** Opening EXTRACTED INFORMATION block **

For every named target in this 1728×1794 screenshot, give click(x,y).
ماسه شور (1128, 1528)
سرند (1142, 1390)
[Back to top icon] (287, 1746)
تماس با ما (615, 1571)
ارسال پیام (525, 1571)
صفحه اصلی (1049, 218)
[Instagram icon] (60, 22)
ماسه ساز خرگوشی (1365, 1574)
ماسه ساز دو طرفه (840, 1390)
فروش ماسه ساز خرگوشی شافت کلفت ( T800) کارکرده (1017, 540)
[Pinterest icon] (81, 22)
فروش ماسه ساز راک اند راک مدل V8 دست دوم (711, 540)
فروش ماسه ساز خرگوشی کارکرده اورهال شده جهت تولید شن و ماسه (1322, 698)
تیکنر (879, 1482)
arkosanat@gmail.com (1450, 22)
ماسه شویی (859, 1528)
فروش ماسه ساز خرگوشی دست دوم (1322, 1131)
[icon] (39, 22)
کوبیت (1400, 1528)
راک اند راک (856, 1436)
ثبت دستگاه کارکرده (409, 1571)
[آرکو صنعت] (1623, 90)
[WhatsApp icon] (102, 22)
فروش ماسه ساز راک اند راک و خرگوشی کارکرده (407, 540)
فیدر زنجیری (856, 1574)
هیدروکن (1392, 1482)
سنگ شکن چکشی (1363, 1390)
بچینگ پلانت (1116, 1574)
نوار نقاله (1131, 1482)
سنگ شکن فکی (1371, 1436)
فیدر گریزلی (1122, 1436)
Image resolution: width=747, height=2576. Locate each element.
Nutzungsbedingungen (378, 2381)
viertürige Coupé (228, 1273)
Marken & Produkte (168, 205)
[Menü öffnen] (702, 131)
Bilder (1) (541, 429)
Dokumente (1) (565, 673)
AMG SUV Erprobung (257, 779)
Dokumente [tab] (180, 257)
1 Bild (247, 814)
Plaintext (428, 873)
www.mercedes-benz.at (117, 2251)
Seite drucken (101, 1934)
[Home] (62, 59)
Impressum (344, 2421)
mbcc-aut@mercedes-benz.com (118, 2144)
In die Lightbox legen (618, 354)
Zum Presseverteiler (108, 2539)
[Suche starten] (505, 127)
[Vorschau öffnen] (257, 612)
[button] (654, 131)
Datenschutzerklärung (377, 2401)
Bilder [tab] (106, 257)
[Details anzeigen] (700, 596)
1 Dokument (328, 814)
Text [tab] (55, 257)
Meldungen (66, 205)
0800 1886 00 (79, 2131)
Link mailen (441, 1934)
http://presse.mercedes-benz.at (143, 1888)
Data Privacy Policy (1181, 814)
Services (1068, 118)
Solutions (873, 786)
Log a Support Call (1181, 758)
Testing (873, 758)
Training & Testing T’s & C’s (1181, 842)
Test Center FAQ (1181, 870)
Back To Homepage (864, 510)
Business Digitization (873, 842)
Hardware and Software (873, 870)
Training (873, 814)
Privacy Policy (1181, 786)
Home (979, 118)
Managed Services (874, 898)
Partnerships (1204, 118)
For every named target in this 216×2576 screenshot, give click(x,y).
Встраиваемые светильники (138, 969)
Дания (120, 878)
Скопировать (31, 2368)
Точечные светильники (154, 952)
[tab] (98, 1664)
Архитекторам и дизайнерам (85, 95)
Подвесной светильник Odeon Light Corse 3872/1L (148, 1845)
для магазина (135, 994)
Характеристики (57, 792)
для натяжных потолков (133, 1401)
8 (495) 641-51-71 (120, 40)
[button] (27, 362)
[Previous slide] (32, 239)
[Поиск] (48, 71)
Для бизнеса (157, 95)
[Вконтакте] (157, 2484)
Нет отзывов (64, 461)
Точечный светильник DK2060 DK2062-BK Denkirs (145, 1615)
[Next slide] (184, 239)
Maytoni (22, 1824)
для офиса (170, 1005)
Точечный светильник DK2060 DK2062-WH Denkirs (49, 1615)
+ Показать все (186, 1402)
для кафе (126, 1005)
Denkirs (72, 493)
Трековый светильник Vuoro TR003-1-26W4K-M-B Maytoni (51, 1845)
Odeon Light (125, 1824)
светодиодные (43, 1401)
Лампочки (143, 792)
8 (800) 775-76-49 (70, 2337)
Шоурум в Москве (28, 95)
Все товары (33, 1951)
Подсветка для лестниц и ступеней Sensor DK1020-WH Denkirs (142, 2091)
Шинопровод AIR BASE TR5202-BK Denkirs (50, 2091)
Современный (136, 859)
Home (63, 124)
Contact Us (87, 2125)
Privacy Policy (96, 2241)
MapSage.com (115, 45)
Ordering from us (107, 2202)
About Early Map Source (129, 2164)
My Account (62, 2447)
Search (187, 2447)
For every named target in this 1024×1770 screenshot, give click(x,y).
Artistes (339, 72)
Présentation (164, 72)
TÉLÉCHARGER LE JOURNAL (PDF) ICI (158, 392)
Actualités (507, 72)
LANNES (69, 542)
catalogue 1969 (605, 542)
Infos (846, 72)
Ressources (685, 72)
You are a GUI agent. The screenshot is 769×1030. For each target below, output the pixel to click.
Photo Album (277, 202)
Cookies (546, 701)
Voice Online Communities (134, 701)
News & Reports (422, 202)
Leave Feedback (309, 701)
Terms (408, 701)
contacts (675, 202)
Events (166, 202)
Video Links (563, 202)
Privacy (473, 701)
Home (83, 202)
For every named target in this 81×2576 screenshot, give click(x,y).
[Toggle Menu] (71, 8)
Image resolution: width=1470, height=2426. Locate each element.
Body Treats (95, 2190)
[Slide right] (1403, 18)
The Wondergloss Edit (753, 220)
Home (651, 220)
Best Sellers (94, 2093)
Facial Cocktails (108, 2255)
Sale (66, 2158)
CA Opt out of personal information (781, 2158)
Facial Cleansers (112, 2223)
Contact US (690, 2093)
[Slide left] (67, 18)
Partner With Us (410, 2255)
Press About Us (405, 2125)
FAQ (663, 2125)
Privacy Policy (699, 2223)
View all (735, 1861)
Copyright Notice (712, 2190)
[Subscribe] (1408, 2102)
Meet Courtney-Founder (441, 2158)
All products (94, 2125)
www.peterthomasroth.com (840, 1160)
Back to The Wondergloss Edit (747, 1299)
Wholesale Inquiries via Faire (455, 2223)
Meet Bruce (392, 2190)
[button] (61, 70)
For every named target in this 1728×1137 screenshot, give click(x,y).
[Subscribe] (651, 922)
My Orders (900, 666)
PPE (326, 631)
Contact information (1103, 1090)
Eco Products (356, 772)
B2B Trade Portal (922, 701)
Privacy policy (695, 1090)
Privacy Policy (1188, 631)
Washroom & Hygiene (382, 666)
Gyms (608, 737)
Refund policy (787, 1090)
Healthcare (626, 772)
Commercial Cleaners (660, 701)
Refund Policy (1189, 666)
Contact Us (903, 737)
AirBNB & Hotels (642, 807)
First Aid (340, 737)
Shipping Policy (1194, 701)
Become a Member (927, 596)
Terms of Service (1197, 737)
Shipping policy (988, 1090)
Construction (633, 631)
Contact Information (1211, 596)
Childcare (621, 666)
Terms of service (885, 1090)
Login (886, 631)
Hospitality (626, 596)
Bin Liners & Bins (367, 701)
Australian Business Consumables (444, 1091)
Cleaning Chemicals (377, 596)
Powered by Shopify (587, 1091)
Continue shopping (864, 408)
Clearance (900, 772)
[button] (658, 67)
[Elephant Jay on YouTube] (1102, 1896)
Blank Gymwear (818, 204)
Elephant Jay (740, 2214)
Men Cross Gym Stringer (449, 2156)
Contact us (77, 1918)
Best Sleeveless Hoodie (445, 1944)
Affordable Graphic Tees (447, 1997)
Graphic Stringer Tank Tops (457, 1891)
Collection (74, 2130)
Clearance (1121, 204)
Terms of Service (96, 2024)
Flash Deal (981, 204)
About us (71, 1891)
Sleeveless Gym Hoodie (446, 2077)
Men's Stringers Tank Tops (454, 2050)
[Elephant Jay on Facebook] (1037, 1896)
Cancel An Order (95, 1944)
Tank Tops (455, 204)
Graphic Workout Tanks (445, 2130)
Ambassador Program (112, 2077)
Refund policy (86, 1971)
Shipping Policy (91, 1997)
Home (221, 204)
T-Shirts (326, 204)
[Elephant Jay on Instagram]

** Closing EXTRACTED INFORMATION block **

INSTRUCTIONS TO FOLLOW: Please, from the entries above, set down exactly the lines from the one containing "Hardware and Software (873, 870)" through the one containing "Архитекторам и дизайнерам (85, 95)", and only those.

OUTPUT OF THE EXERCISE:
Hardware and Software (873, 870)
Training (873, 814)
Privacy Policy (1181, 786)
Home (979, 118)
Managed Services (874, 898)
Partnerships (1204, 118)
For every named target in this 216×2576 screenshot, give click(x,y).
Встраиваемые светильники (138, 969)
Дания (120, 878)
Скопировать (31, 2368)
Точечные светильники (154, 952)
[tab] (98, 1664)
Архитекторам и дизайнерам (85, 95)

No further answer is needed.